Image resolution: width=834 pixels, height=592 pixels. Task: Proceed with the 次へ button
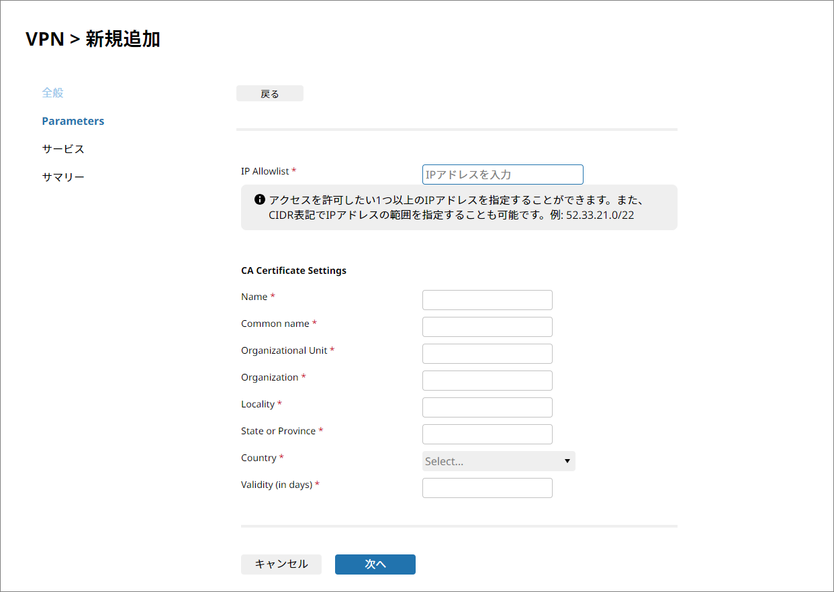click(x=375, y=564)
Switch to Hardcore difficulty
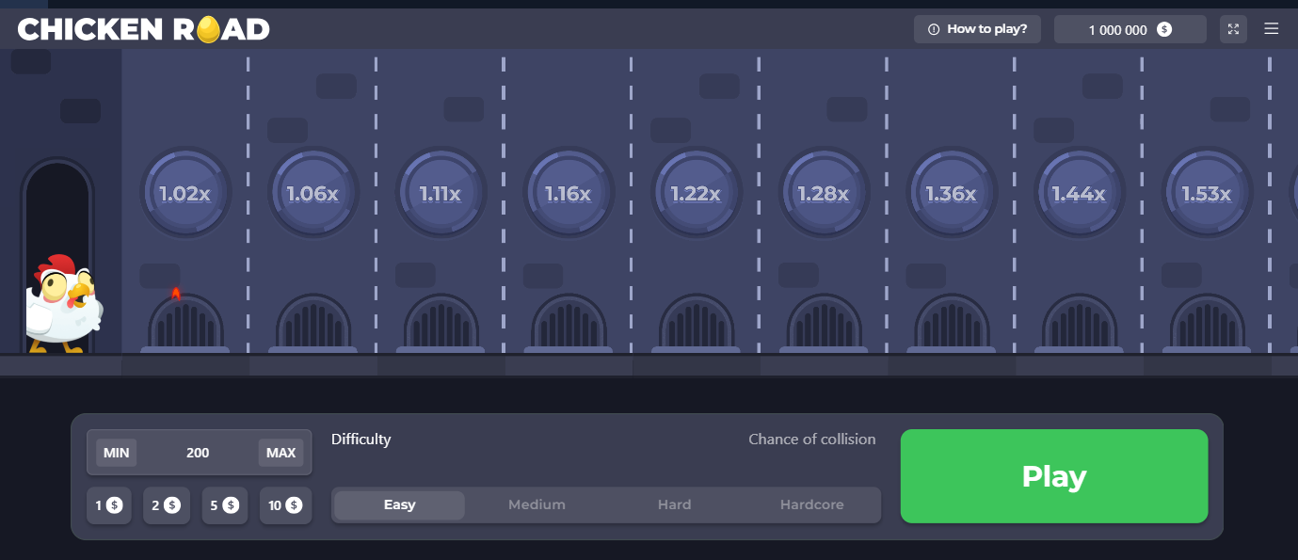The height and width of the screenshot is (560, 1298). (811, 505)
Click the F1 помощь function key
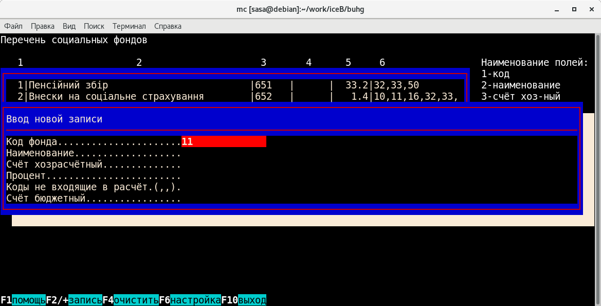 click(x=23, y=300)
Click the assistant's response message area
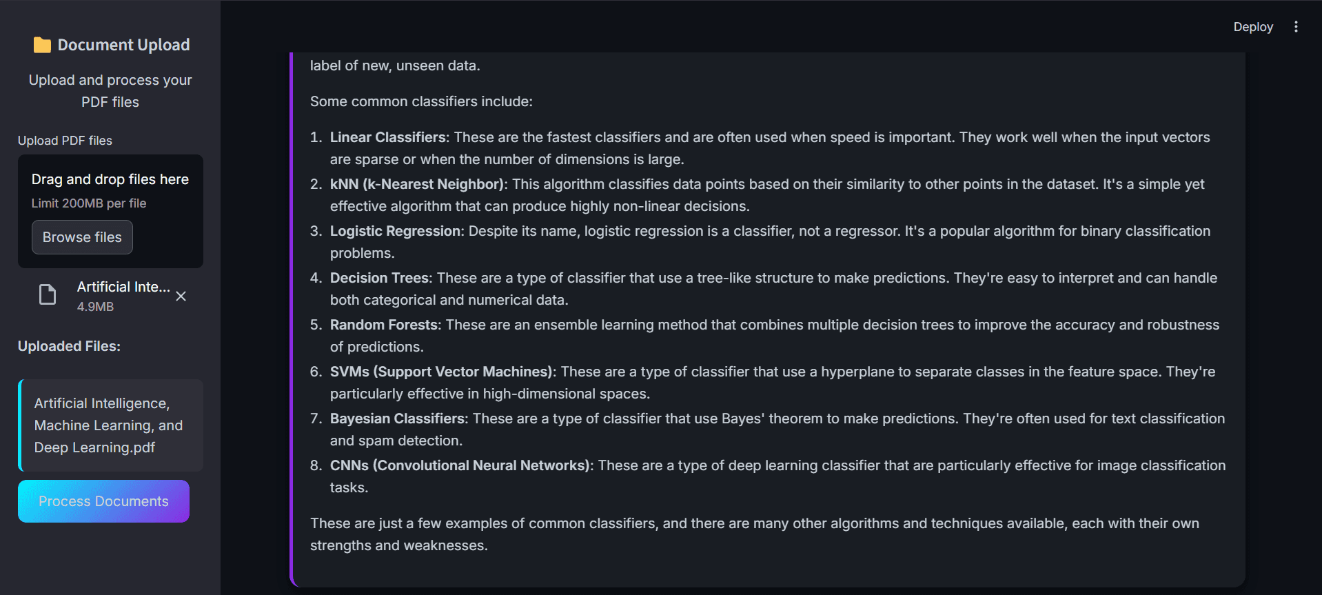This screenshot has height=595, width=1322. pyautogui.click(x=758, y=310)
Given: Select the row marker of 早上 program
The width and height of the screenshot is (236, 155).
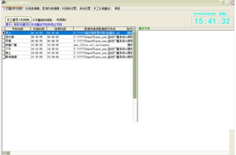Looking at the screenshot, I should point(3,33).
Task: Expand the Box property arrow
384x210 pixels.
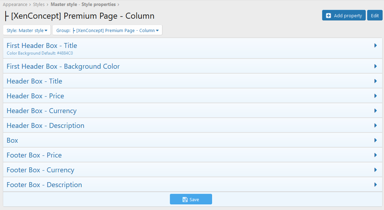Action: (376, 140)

---

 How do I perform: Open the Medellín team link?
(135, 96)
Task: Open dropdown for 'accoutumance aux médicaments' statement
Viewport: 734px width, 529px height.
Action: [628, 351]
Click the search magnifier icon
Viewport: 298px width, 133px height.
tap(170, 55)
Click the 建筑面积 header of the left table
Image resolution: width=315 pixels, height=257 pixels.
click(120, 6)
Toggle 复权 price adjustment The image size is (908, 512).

#### [TASK GOAL]
Return the material from the line containing "Switch to Hardcore difficulty" down to the line containing "This screenshot has", with both of those lines included. Leave the pictures out.

#### [WRITTEN ANSWER]
Switch to Hardcore difficulty
The height and width of the screenshot is (560, 1298). (811, 505)
Click the F1 помощь function key
 click(x=23, y=300)
Click the assistant's response message area
This screenshot has height=595, width=1322. pyautogui.click(x=758, y=310)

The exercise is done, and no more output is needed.